An arithmetical function is multiplicative if $f(mn)=f(m)f(n)$ whenever $\gcd (m,n)=1$, and totally multiplicative (or completely multiplicative) if this holds for any $m,n$. Note this implies $f(1)=1$ unless $f$ is the zero function. Also, a multiplicative function is completely determined by its behaviour on the prime powers.

Examples: We have seen that the Euler totient function $\varphi$ is mulitplicative but not totally multiplicative (this is one reason it is convenient to have $\varphi (1)=1$). The function $n^2$ is totally multiplicative. The product of (totally) multiplicative functions is (totally) multiplicative.

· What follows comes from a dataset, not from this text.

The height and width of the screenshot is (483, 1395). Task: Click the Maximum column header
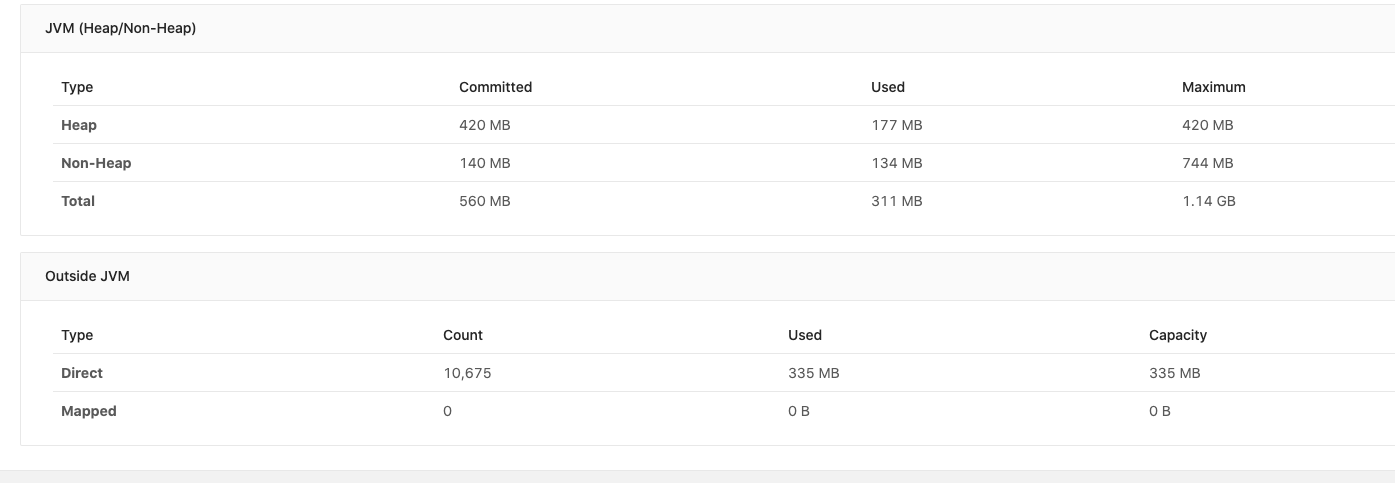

Theorem: Let $f(n)$ be a multiplicative function, and define

$$F(n)=\sum _{d\mid n}f(d).$$

Then $F(n)$ is also a multiplicative function.

Proof: Let $m,n$ be positive integers with $\gcd (m,n)=1$. Then

$$\begin{array}{ccccc}F(mn)& =& \sum _{d\mid mn}f(d)& =& \sum _{r\mid m,s\mid n}f(rs)\\ & =& \sum _{r\mid m,s\mid n}f(r)f(s)& =& \sum _{r\mid m}f(r)\sum _{s\mid n}f(s)\\ & =& F(m)F(n)\end{array}$$

since $r\mid m$ and $s\mid n$ implies $(r,s)=1$. $\blacksquare$

Above we have written $F(n)$ in terms of $f(d)$. One question that naturally arises is this: can we do the reverse? That is, write $f(n)$ in terms of $F(d)$? This is known as Möbius inversion.

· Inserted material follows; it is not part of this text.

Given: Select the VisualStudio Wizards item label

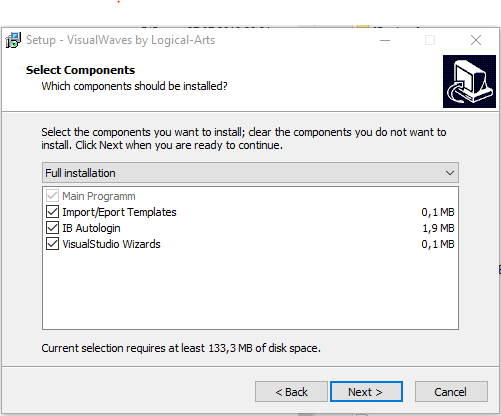Looking at the screenshot, I should 111,244.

Since $\varphi$ is multiplicative, we have that

Theorem:

$$\sum _{d\mid n}\varphi (n)=n$$

This theorem can also be proved using basic facts about cyclic groups.

Examples: The divisors of $12$ are $\mathrm{1,2,3,4,6,12}$. Their totients are $\mathrm{1,1,2,2,2,4}$ which sum to $12$.

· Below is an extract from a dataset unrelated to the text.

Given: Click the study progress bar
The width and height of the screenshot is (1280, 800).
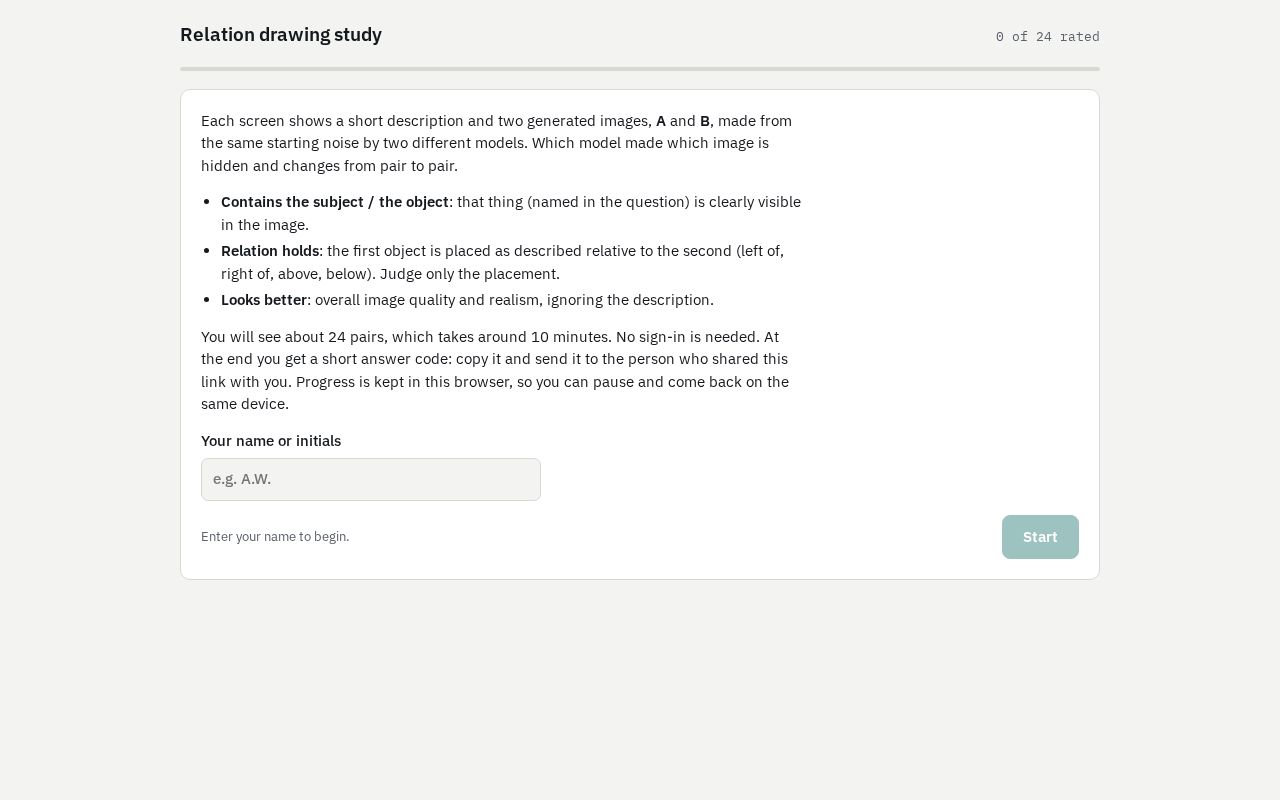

The function $f(n)=1$ is (totally) multiplicative. Let $d(n)$ be the number of divisors of $n$. Then since $d(n)={\sum }_{d\mid n}1$ we see that $d(n)$ is multiplicative.

The function $f(n)=n$ is (totally) multiplicative. Let $\sigma (n)$ be the sum of divisors of $n$. Then since $\sigma (n)={\sum }_{d\mid n}n$ we see that $\sigma (n)$ is multiplicative. In general, we can apply this trick to any power of $n$.

A positive integer $n$ is a perfect number if $\sigma (n)=2n$. The first perfect numbers are $6,28,496,8128$.

It is not known if any odd perfect numbers exist.

Let $n$ be an even perfect number, so $n=2^{q-1}m$ for some $q>1$ and odd $m$. Since $\sigma$ is multiplicative,

$$2^{q}m=2n=\sigma (n)=\sigma (2^{q-1})\sigma (m)=(2^q-1)\sigma (m)$$

hence $2^q\mid \sigma (m)$, so write $\sigma (m)=2^{q}s$ for some $s$ and hence $(2^q-1)s=m$.

Thus two of the divisors of $m$ are $s$ and $m=(2^q-1)s$. But these already sum to $2^{q}s$, hence $m$ can have no other divisors, implying that $s=1$ and $m=2^q-1$ is prime. The converse is clear, thus $n$ is an even perfect number if and only if

$$n=2^{q-1}(2^q-1)$$

with $2^q-1$ prime.

This implies $q$ is prime as $d\mid q$ implies $2^d-1\mid 2^q-1$. The converse is unsurprisingly false. A number of the form $2^q-1$ is called a Mersenne number, and if it is prime, then it is called a Mersenne prime.

Mersenne conjectured that for $q\le 257$ the only primes $q$ which yielded primes $2^q-1$ were $\mathrm{2,3,5,7,13,17,19,31,67,127,257}$. He made five mistakes: $\mathrm{67,257}$ should not be on the list, and he missed $\mathrm{61,89,107}$.

What about numbers of the form $2^r+1$?

It is not hard to see that if $2^r+1$ is prime then $r$ must be a power of 2. Numbers of the form $2^{2^m}+1$ are called Fermat numbers, and are called Fermat primes if prime. Fermat conjectured that all Fermat numbers are prime, and he was right for $m=\mathrm{0,...,4}$ (which give the primes $\mathrm{3,5,17,257,65537}$), but wrong for $m=5$ (which is divisible by 641) and other values of $m$. In fact no other Fermat primes are known.

It can be shown that a regular $n$-gon that can be constructed using a ruler and compass if and only if

$$n=2^k{p}_1...p_m$$

where each $p_i$ is a distinct Fermat prime and $k$ is some nonnegative integer. In 1796, Gauss proved the sufficiency of this condition (though not the necessity) when he was only 19.